Bug 4157 - Reducing System Load with Temporary Rejections - Penalty Box
Summary: Reducing System Load with Temporary Rejections - Penalty Box
Status: RESOLVED WONTFIX
Alias: None
Product: Spamassassin
Classification: Unclassified
Component: spamassassin (show other bugs)
Version: unspecified
Hardware: Other other
: P5 enhancement
Target Milestone: Undefined
Assignee: SpamAssassin Developer Mailing List
URL:
Whiteboard:
Keywords:
Depends on:
Blocks:
 
Reported: 2005-02-25 07:45 UTC by Marc Perkel
Modified: 2005-02-25 10:25 UTC (History)
0 users



Attachment Type Modified Status Actions Submitter/CLA Status

Note You need to log in before you can comment on or make changes to this bug.
Description Marc Perkel 2005-02-25 07:45:05 UTC
I've discovered a trick that has significantly reduced the system load using
Spam Assassin and I'm thinking that the idea should be incorporated into SA and
done better than I am doing it.

Often a spammer is sending the same spam over and over to different people and
SA correctly identifies the same spam - but at a cost of load on the system.
Sometimes spammers pound the server over and over with dictionary and various
other attacks. This suggestion is geared to reducing the load on the system by
slowing down the sammers to temporary errors using what I call - a penalty box.

The idea is that once a from address has sent a spam any email from that address
will get a temport error (come back later) from the MTA for the next 5 minutes.
If the sender is sending ham - the message will eventually get through. But in
mant cases spammer make only one attemtp and move on.

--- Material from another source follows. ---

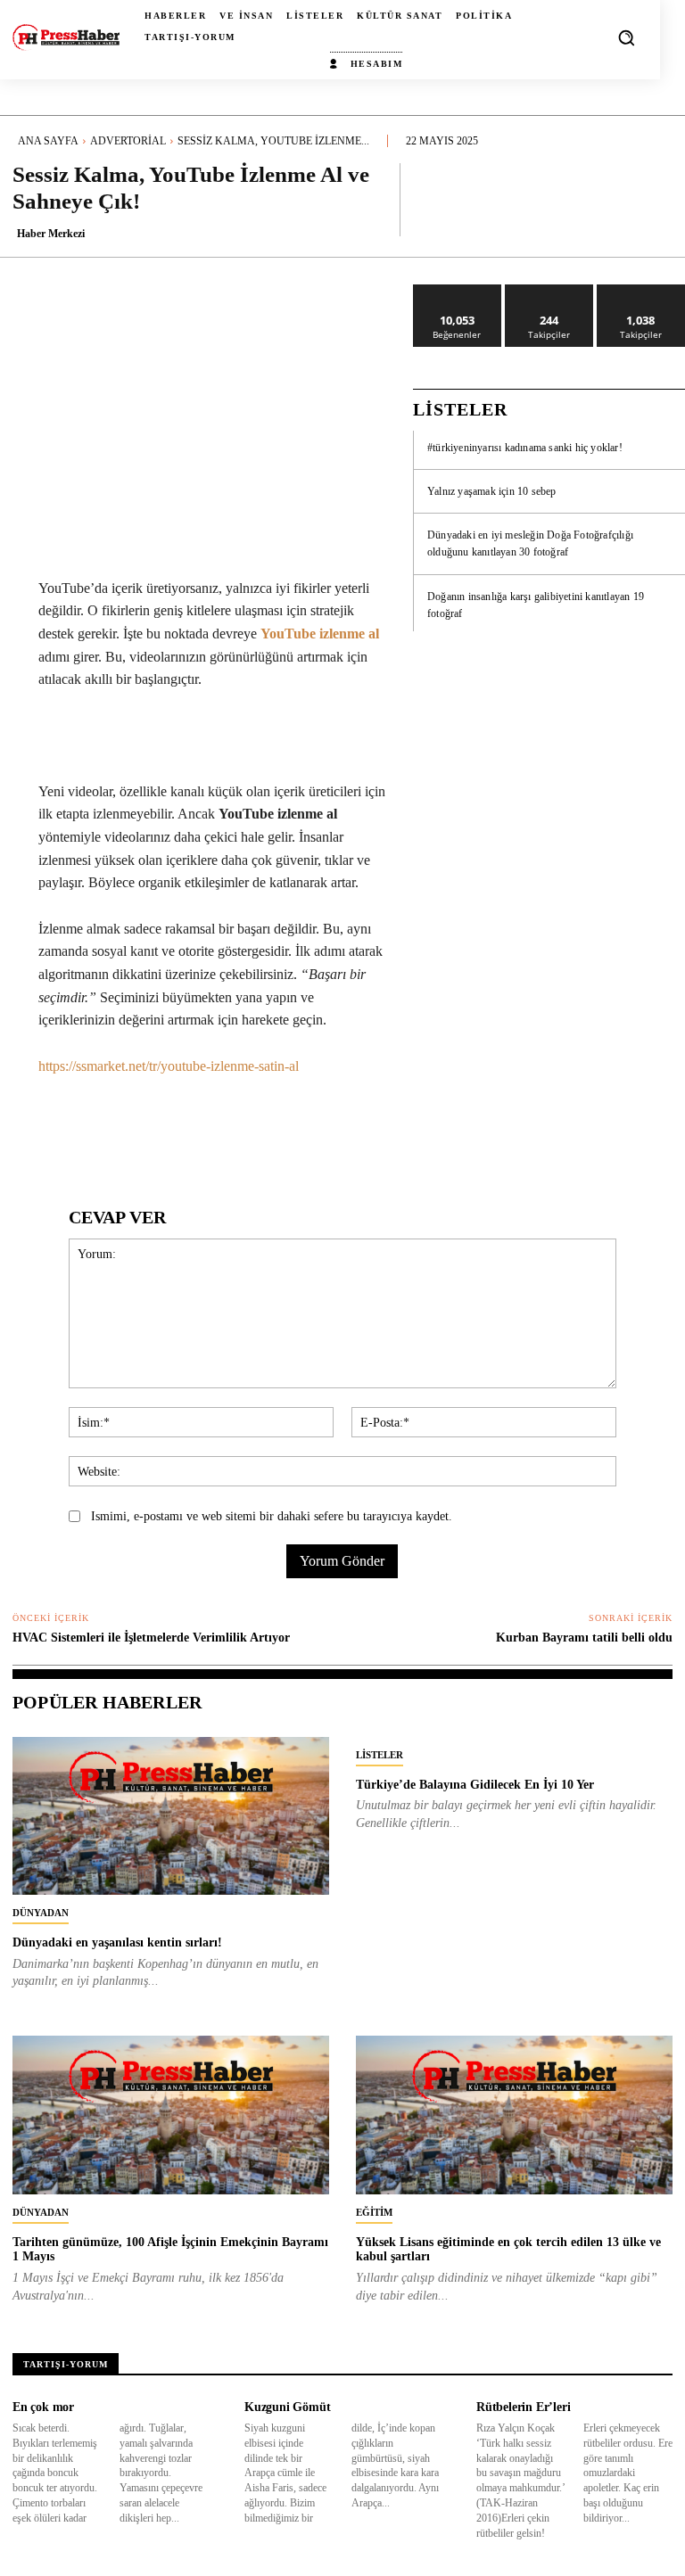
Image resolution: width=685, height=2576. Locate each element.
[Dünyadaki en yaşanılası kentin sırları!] (170, 1816)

I'm using Exim and most of what I'm doing is at the MTA level. Basically
spammers are put into a temporary black list that is used to retern temporary
errors. Sometimes I put the IP address in a similare list to return temp arrors.
Every 5 minutes the list is emptied from a cron job. And - it is working very
well in reducing the load of having to process the same spam over and over, as
well as reducing the load of other "sins" that spammer commit.

So - how does this tie into Spam Assassin? It would be handy if SA could
maintain a short lived database (DB file? Text File?) that contained a list of
recient spammers or spam information in a way that can be read form Exim or
other MTAs - or SA itself - for the purpose of reducing system load from
spammers that hammer the server over and over in a short period of time. It's
sort of a recient sinners list and can contain either from addresses or IP
adresses of offenders.

This is similar in many ways to greylisting but with greylisting you penalize
everyone new with delays. This method only penalizes by delays those who have
previously offended. It isn't as effective as greylisting in some ways - but it
eliminates the delays greylisting causes on new ham that I consider to be
unacceptable.

The penalty box idea is working very well for me and it gets rid of some nasty
load spikes that used to hit pretty hard. I think it's worth considering ways to
 reduce load by reducing the number of messages SA has to process.
Comment 1 Sidney Markowitz 2005-02-25 13:11:51 UTC
My first reaction was that this would be a great idea for my ISP to use, and I
started to write a letter to a sysadmin there to suggest it.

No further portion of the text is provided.